▸ **PETUNJUK DAN KETENTUAN**
Ganti kata "berkibar" dengan "melambai", lalu tuliskan kembali bagian teks tentang bendera Muhajirin dan Anshor dari "KEDUA bendera itu" sampai "itu berkibar.".

▸ **TEKS BACAAN**

|---|

KEDUA bendera itu
berkibar. Dan di atas untanya Nabi duduk dengan kepala tertunduk, “Fasabbih bihamdi Robbika wastaghfirh.” Matanya
menitikkan bening yang syahdu. Alloh memenangkannya hari ini. Dan kedua bendera
itu berkibar.
Di
salah satu sayap ada Sa’d ibn ‘Ubadah, membusungkan dada dengan penuh
kebanggaan. Tatapan matanya tajam berkilat. Hari ini, dengan keislamannya, ia merasa
mulia di hadapan Makkah yang tiba-tiba terasa kecil dan takluk pada wadya Madinah
yang dipimpinnya. “Hari ini adalah hari menangnya kebenaran dan hancurnya kebathilan,”
katanya. Bendera yang dihela tangan kanannya mengembang, tegak, dan gagah. Bendera
yang berdarah-darah melindungi risalah, membela persaudaraan, dan kini mengantarnya
pada sebuah kemenangan; bendera Anshor.
Pada
sayap yang lain, Az-Zubair ibn Al-‘Awwam duduk khidmat di atas kudanya. Berjuta
rasa berkecamuk di dadanya. Pada Makkah, kota dengan selaksa kenangan baginya. Bayangan
kanak-kanaknya yang penuh tawa berselebat dengan bayangan darah dan air mata
saat ia dan sejawatnya menegakkan Islam pertama kali, di sana, di titik itu yang
kini sedang ditatapnya dengan berkaca-kaca, di dekat Ka’bah yang mulia. Bendera
yang dipegangnya meliuk-liuk rindu, bergetar oleh angin nostalgi yang tak
terkatakan. Bendera itu, bendera yang menyertai Nabi sejak mula dia didustakan kaumnya,
bendera yang terusir dari tanah yang dicintainya, bendera Muhajirin.
Orang-orang yang terdahulu lagi yang pertama-tama
(masuk Islam) dari golongan Muhajirin dan Anshor dan orang-orang yang mengikuti
mereka dengan baik, Alloh ridho kepada mereka dan merekapun ridho kepada Alloh
dan Alloh menyediakan bagi mereka surga-surga yang mengalir sungai-sungai di
dalamnya selama-lamanya. Mereka kekal di dalamnya. Itulah kemenangan yang
besar.
(QS. At-Taubah: 100)
Jika
memang –dan memang- kita memperjuangkan Diin ini dengan bendera-bendera yang tak
satu saja, aku ingin bicara padamu tentang dua bendera yang paling indah itu. Muhajirin
dan Anshor.
Penegak Panji yang Kesakitan dan Terusir
Dan ingatlah (hai para Muhajirin) ketika kamu masih
berjumlah sedikit, lagi tertindas di muka bumi (Makkah), kamu takut orang-orang
(Makkah) akan menculik kamu, maka Alloh memberi kamu tempat menetap (Madinah)
dan dijadikan-Nya kamu kuat dengan pertolongan-Nya dan diberi-Nya kamu rezeki
dari yang baik-baik agar kamu bersyukur. (QS. Al-Anfal: 26)

|---|

▸ **DATA YANG DIBERIKAN**
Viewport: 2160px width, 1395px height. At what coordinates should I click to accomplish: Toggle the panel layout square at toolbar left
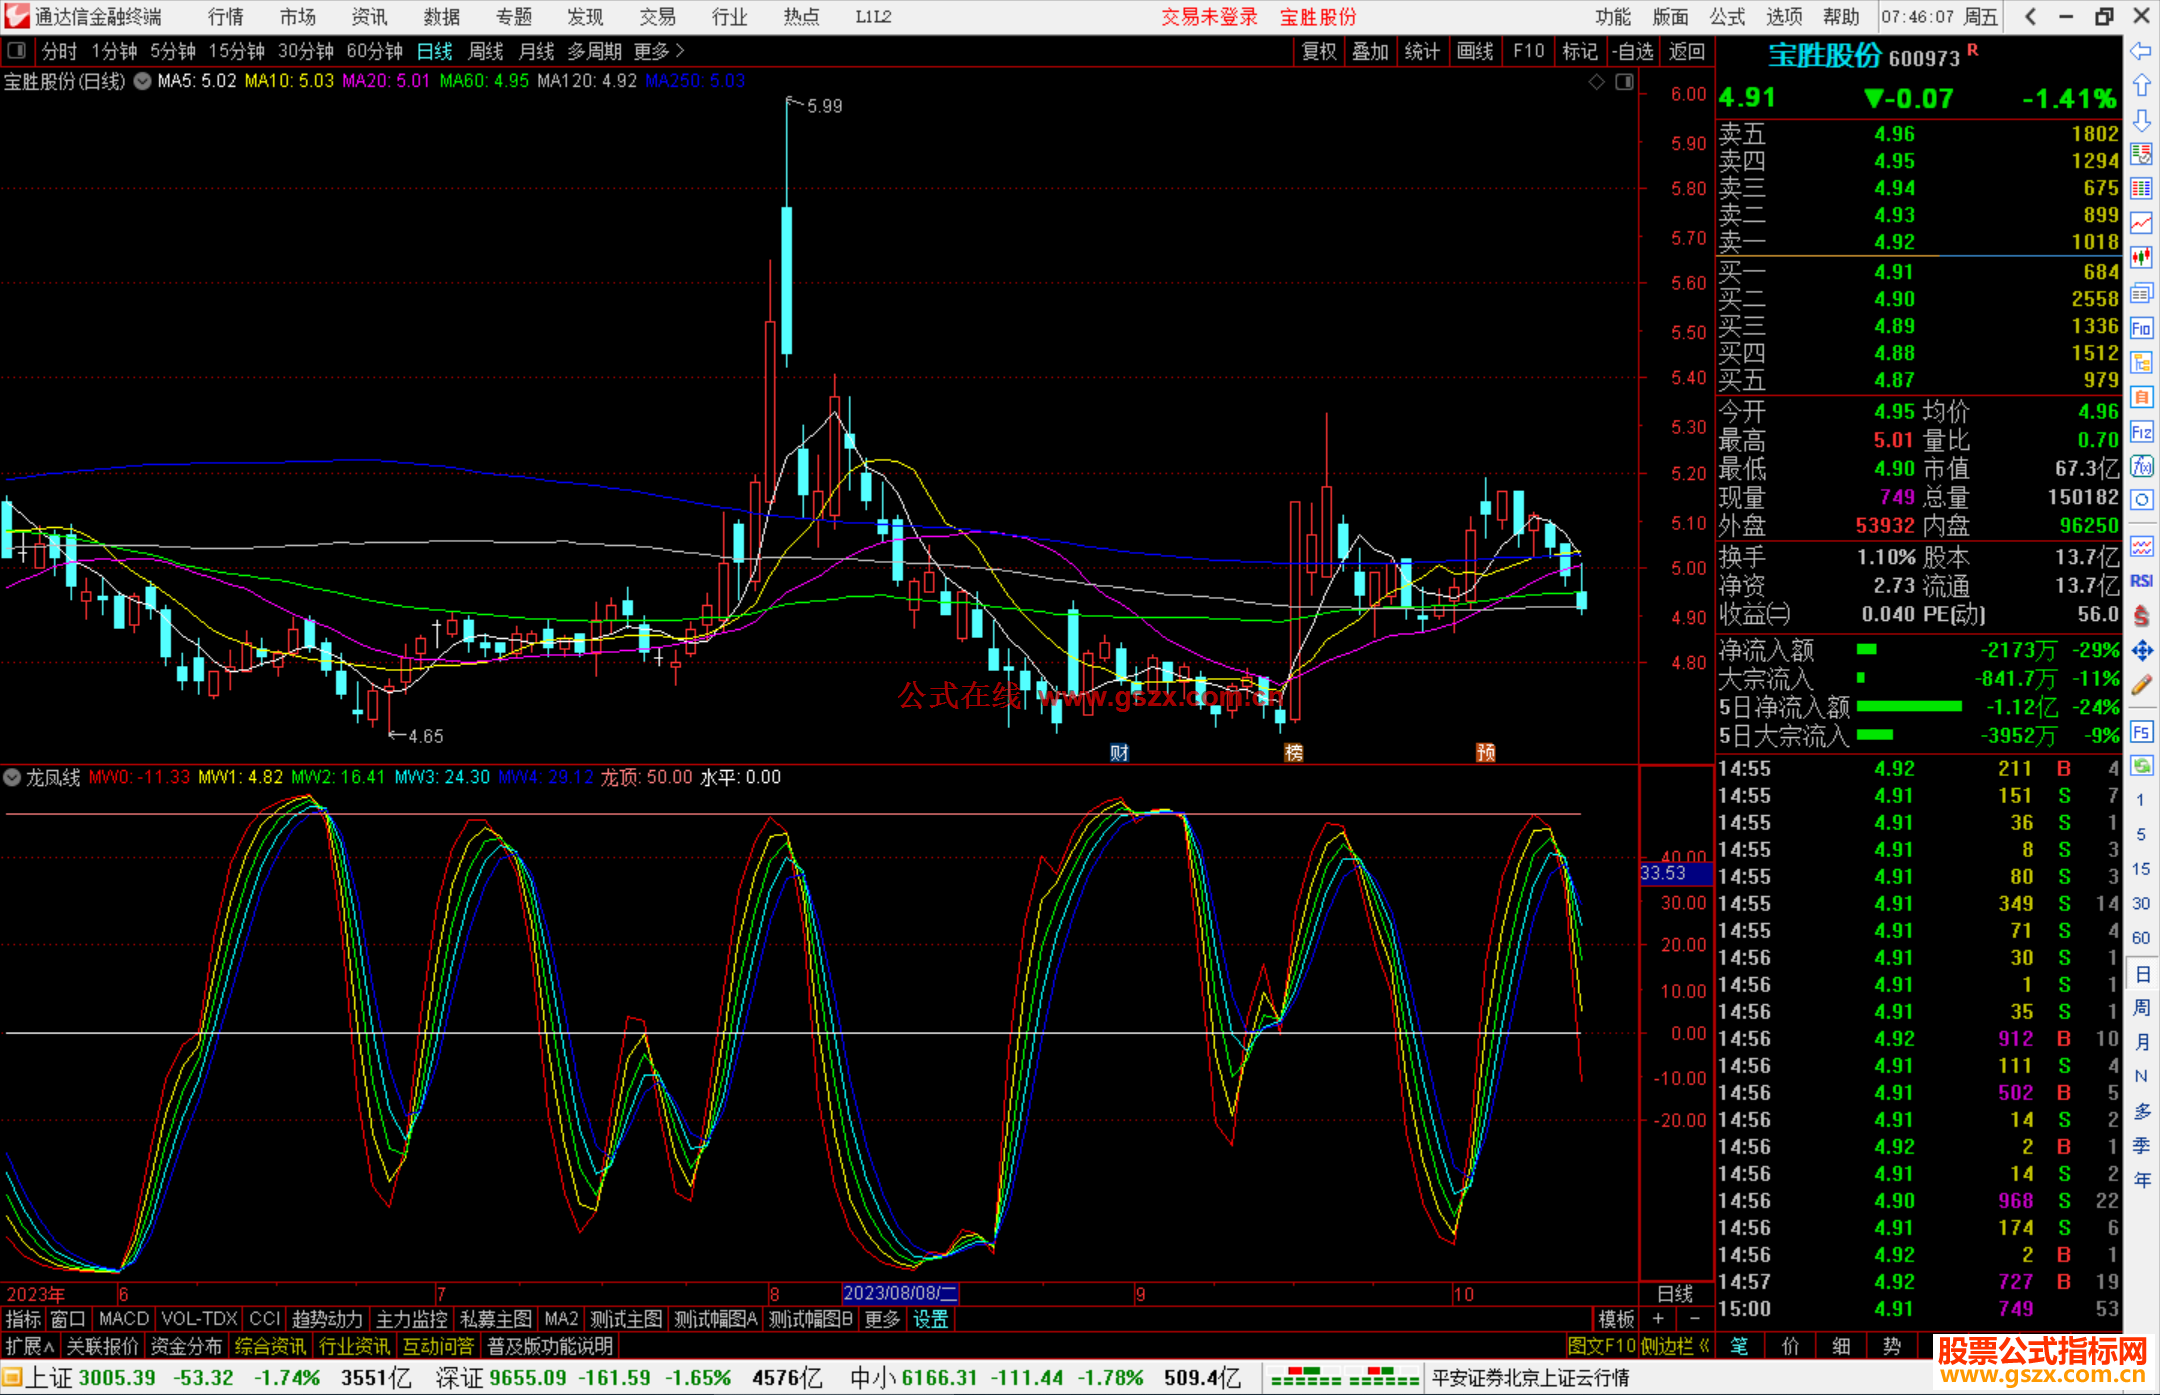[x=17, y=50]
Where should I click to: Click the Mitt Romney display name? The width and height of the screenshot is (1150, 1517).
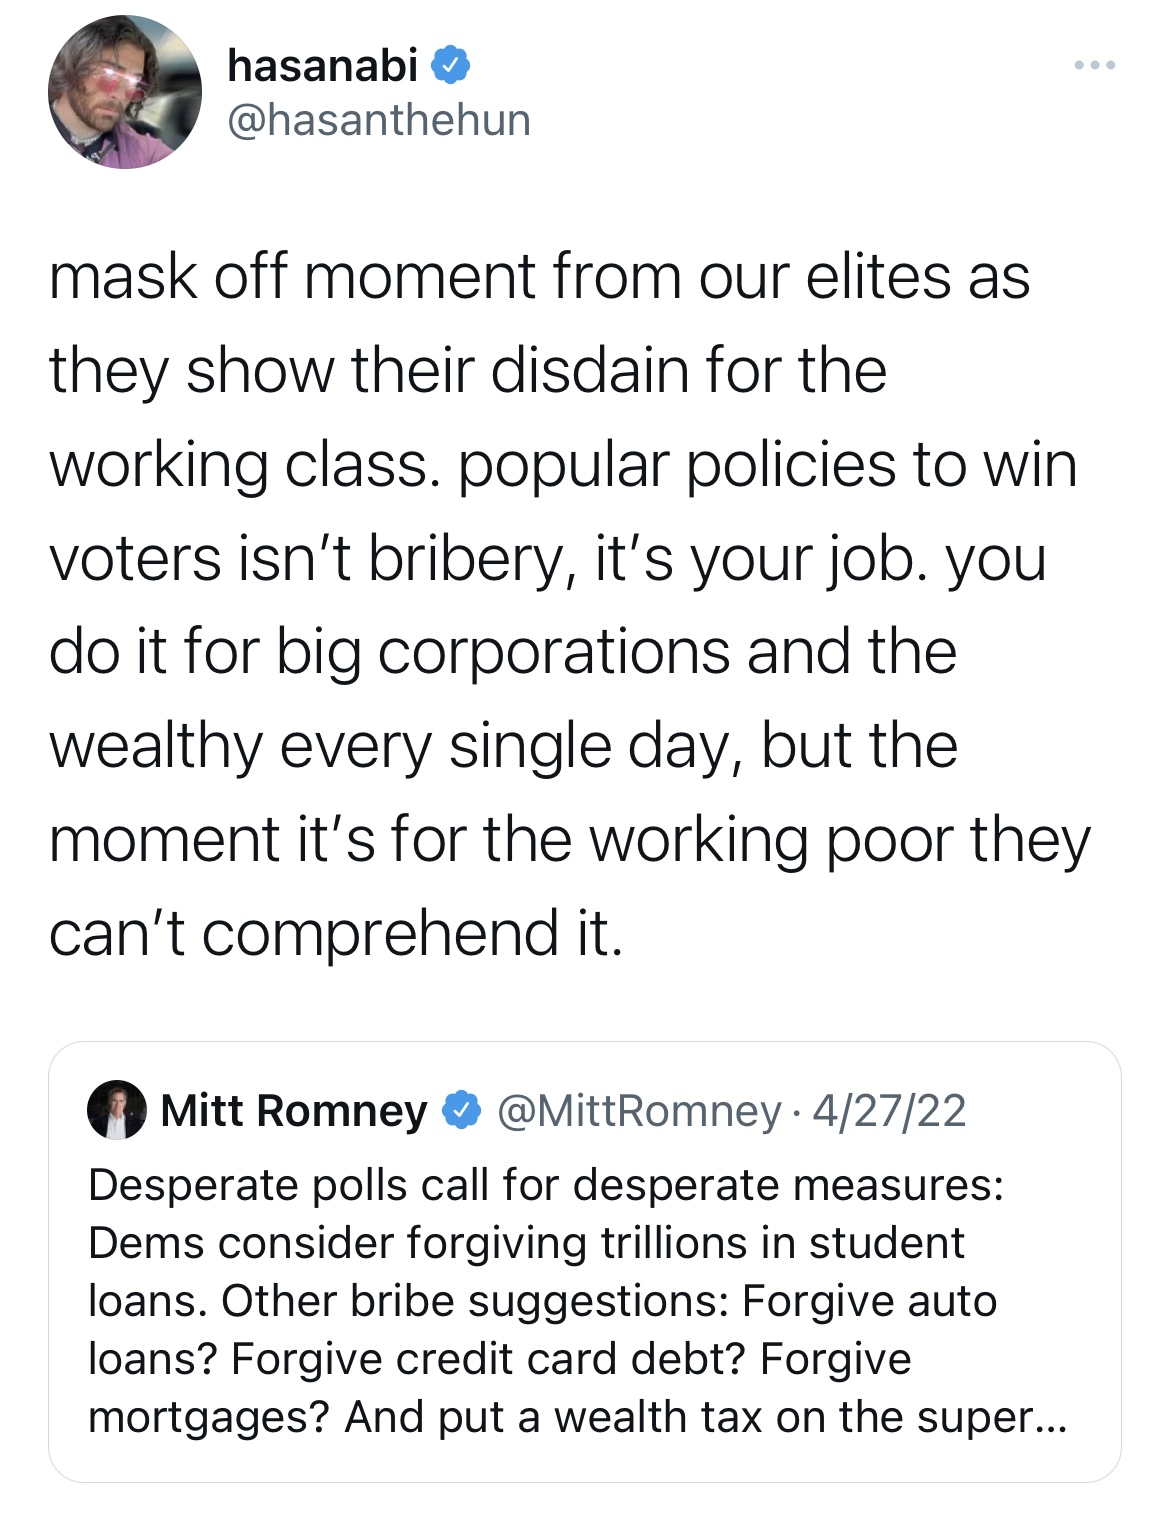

|---|

▸ **HASIL**
KEDUA bendera itu
melambai. Dan di atas untanya Nabi duduk dengan kepala tertunduk, “Fasabbih bihamdi Robbika wastaghfirh.” Matanya
menitikkan bening yang syahdu. Alloh memenangkannya hari ini. Dan kedua bendera
itu melambai.